**Direction:** Return, word for word, the lines starting at the one containing "Given: Select the row 57 header" and ending at the one containing "Looking at the", both ends included. Omit the pictures from your answer.

**Data to use:**
————
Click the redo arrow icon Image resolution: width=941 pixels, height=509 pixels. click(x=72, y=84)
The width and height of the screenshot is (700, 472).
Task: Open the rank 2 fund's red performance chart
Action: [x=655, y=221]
————
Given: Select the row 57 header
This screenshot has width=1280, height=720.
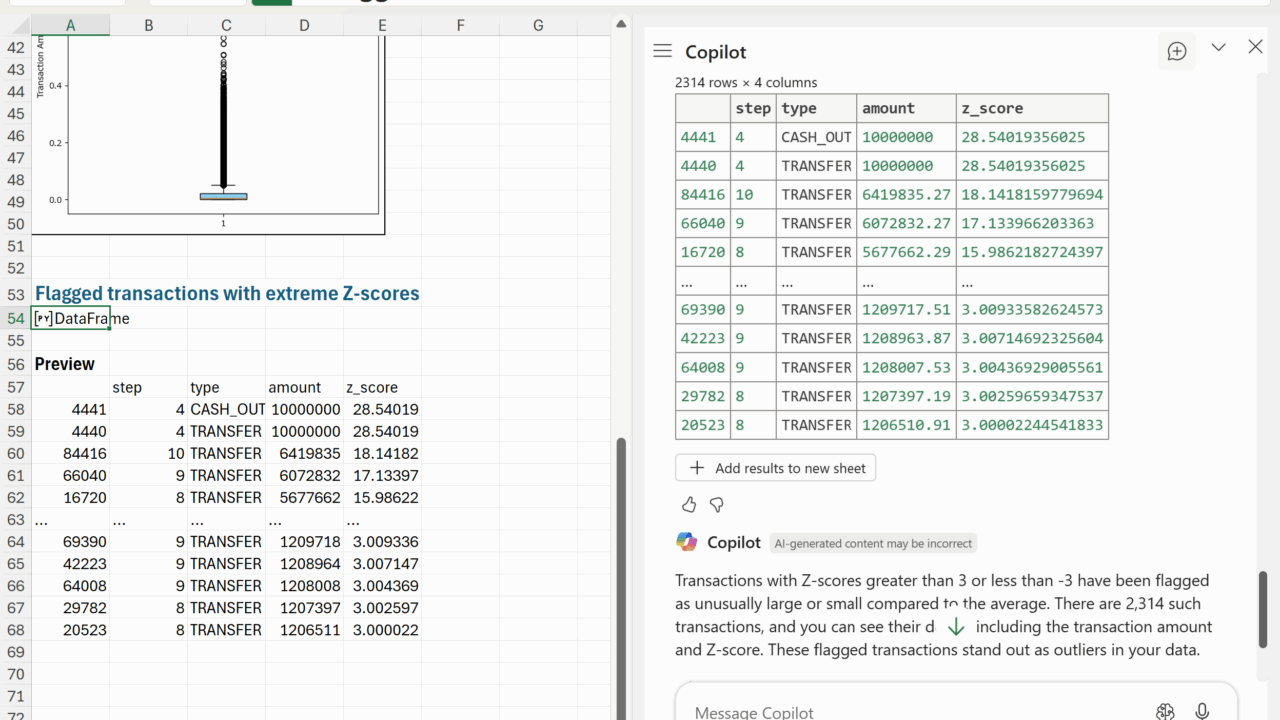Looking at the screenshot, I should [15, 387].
————
**Task solution:**
Given: Select the row 57 header
This screenshot has width=1280, height=720.
Looking at the screenshot, I should [15, 387].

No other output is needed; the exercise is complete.